The example above shows a still-life scene containing a wide range of neutrals and colors, rendered in color, black and white with no filter and then with four strongly colored filters. The effects are commensurate with the color-wheel in the previous post:
#12 Yellow. The lemon and banana are lightened significantly. The near-yellows – red, orange, green are lightened somewhat. The cyan bowl is darkened. Neutrals unchanged.
#25 Red. The lemon and banana are not quite as light as with the yellow filter, but the tomato, radishes and apple have become quite light. The cyan bowl is now quite dark. Neutrals unchanged.
#58 Green. It has turned its opposite and near opposites, radishes, tomato, apples near black. The lettuce is lightened somewhat. Neutrals unchanged.

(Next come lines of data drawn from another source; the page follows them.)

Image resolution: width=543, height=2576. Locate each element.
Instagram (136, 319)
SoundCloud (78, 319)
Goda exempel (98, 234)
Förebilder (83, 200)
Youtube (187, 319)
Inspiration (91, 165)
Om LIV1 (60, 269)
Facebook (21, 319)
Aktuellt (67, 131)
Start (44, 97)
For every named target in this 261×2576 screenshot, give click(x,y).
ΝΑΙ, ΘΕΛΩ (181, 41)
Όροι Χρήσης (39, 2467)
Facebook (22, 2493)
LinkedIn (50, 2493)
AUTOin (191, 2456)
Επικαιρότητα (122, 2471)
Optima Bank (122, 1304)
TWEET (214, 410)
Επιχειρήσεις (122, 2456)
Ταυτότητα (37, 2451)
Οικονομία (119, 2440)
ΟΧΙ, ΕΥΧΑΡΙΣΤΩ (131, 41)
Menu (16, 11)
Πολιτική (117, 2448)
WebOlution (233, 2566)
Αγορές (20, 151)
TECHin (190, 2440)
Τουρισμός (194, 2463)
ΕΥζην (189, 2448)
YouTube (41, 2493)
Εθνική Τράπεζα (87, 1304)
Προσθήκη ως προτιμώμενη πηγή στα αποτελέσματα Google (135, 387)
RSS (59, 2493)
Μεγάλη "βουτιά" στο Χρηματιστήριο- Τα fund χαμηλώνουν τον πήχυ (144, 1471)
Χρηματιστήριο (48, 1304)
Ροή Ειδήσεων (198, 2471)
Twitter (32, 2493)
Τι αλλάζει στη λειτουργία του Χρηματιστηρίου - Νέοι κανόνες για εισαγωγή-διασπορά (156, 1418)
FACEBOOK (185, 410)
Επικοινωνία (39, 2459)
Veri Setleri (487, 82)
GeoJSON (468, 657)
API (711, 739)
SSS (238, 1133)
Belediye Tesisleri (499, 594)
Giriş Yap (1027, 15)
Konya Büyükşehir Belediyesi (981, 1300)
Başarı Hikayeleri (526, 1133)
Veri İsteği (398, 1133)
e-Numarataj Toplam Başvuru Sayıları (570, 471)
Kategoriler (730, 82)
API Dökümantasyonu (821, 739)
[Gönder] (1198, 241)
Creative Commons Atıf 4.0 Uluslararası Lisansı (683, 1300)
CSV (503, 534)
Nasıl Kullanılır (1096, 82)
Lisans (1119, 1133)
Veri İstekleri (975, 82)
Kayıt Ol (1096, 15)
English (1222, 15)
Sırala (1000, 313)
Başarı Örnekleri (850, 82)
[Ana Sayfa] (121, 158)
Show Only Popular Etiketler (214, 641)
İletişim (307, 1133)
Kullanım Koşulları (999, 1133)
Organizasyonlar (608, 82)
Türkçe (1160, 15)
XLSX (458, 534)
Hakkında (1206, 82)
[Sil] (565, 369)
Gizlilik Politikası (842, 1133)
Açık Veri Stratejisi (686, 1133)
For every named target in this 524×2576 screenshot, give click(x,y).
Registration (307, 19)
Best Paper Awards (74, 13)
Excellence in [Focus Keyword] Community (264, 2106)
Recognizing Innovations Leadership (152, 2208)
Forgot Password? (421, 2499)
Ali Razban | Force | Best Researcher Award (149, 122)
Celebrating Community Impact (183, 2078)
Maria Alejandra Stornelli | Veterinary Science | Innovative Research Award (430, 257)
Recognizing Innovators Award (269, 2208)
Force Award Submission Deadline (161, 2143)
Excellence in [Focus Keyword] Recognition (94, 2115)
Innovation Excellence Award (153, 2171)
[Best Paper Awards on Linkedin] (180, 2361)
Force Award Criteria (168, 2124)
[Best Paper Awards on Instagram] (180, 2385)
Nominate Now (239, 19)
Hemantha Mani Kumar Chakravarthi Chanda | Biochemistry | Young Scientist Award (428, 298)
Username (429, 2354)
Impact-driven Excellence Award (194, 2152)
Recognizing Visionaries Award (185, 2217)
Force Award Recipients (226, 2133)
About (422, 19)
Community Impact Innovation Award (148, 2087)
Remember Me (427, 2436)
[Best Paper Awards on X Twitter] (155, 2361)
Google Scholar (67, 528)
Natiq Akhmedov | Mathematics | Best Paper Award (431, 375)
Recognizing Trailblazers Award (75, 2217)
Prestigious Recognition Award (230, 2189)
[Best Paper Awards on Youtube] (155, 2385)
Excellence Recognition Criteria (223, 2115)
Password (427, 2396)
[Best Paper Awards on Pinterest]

#47B Blue. Wowzer! But consider – yellow is opposite blue, and red and green are adjacent to yellow. It darkened everything – except the cyan bowl, which it lightened because that color is its neighbor!
A note: Red or Green with foliage. Green plants and trees don’t always behave the way one might think! Living plants also reflect a great deal of infrared. Broad-leaf plants usually lighten with a green filter, Junipers and piney growths usually do not.